The works in this collection literally reflect Joe's fascination of reflections. To McCabe, reflections represent a glimpse into a perpetually fluid, alternate world that can tease a viewer's perceptions of reality. All the photographs in the collection are, of course, reflections and were made in and around Harris and Aurora harbors as well as Auke Bay. In an effort to convey his alternative, reflective view of the world, McCabe has digitally inverted each photo in order to create a mirror image of the reflection. The resulting photograph represents a new reflected reality in which the mirrored quality of the reflection has been removed and the scene appears as if reality has been somehow warped.

Based in Juneau, McCabe's subjects encompass the beauty of his Alaskan surroundings and include still lifes, landscapes, and wildlife. He uses digital cameras and software to create images that he hopes will resonate with and engage the viewer.

For more information, visit http://www.jmmphotography.com/.

JUNEAU-DOUGLAS CITY MUSEUM, 4TH & MAIN

The museum has invited artists of all ages to create work for the annual "12x12x12 Community Art Exhibit." Work will be on display through the month of February. An opening reception will be held from 4:30 to 7:30 p.m. on Friday.

Friday also marks the opening of "MouthPower," a traveling exhibit from the Dr. Samuel D. Harris National Museum of Dentistry. The exhibit features interactive learning stations that teach kids (and adults) about the power of a healthy smile and the importance of oral hygiene in a healthy life. The exhibit will be on display through April 24.

For more information, call 586-3572 or visit online at http://juneau.org/parkrec/museum/.

KTOO Studios, 360 Egan Drive

New works by photographer Ron Klein will be in display at the station during the month of February. An opening reception will be held from 4:30-6 p.m. on Friday. For details, call 586-1670.

Silverbow Backroom, 120 Second St.

The Juneau Homeless Coalition is will continue its presentation of "Out of the Rain: A Snapshot of Homelessness," a gallery showing of photographs taken in and around Juneau and the unveiling of its 2010 calendar "Out of the Rain."

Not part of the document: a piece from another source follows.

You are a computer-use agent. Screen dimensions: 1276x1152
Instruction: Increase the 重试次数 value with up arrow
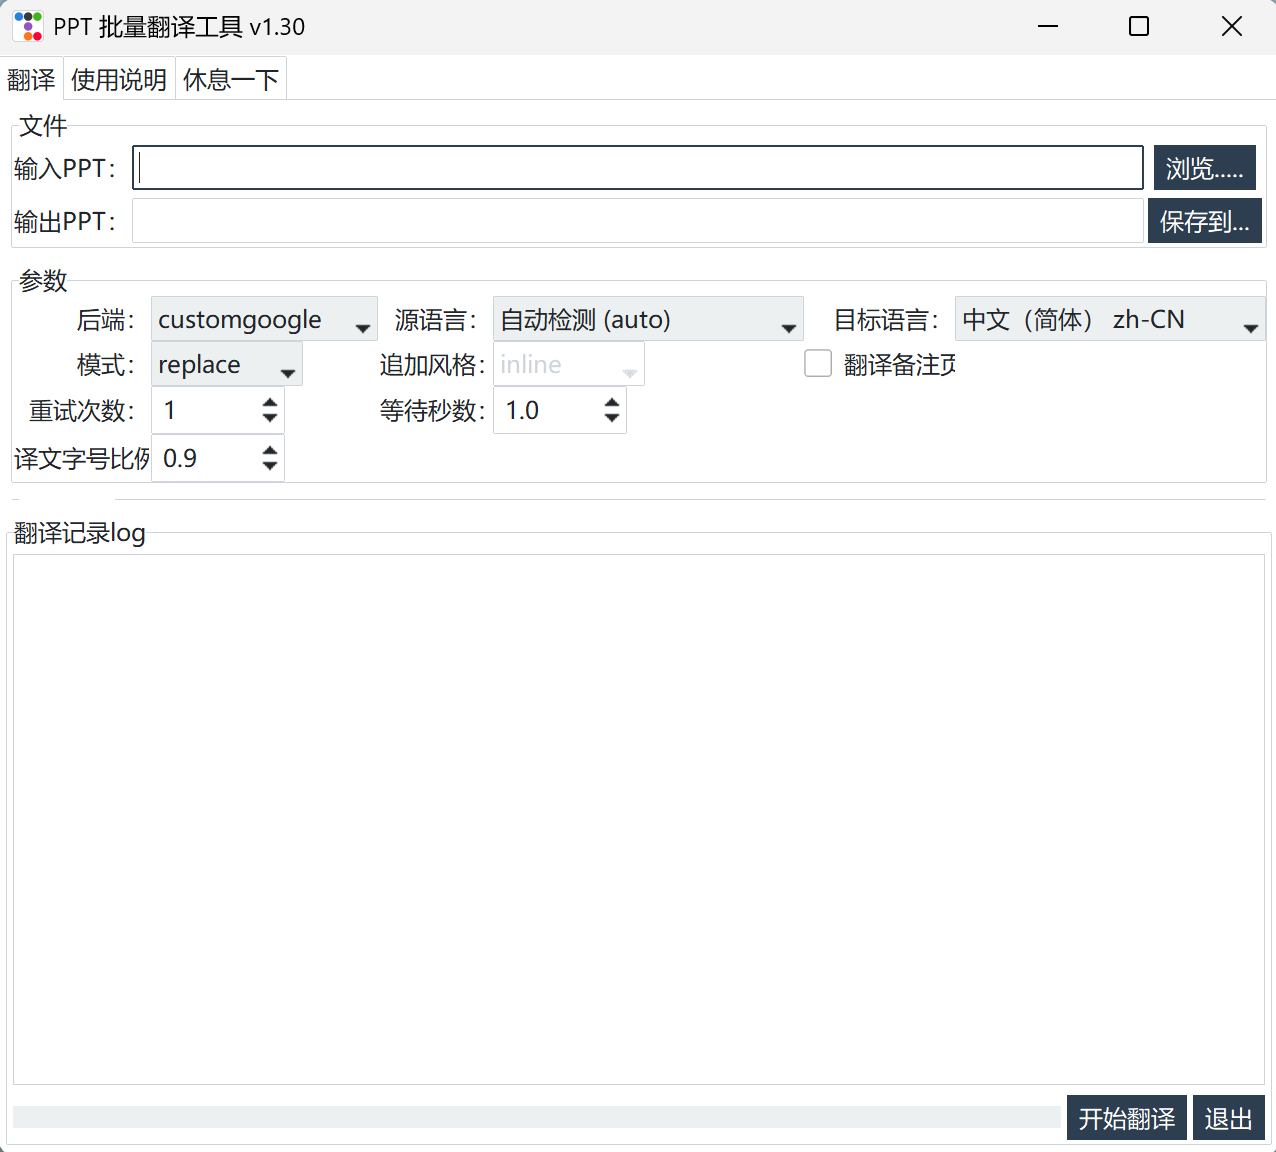270,403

The opening reception will be held on Friday and the show will be on display through the month of February.

Both the calendar and gallery showing features photographs on the subject of homelessness taken by Juneau photographers Scot Allen, Lance Caldwell, Marilyn Holmes, Doug Sturm and Teri Tibbett. Call 463-6425 for details.

THE CANVAS, 223 SEWARD ST.

The Canvas will hold an opening for Magil Pratt's "Miniatures" from 4:30 to 7 p.m. A studio sale will be held at the same time, as The Canvas is clearing out the pottery studio and uncovering fabulous masterpieces from the drawing and painting studio. For more information, call 586-1750 or visit http://canvasarts.org/.

Zephyr Restaurant, 200 Seward St.

Averyl Veliz will exhibit art from her book and art for a future animated movie upstairs at Zephyr Restaurant during the month of February.

"A Klondike Tale" is a visual development art book for an original tale that takes place in the 1898 Klondike Gold Rush. The Native Tlingit Spirits are put to the test of dealing with human invasion of Alaska and its ensuing corruption and degradation of their beloved habitat. The Spirits are pulled into the world of mans' greed and a town's whirlwind expansion when one of their own joins the men on a quest for wealth and power.

An opening reception will be held from 4 to 7 p.m. on Friday. Prints vary in price and hardcover books are available for $60.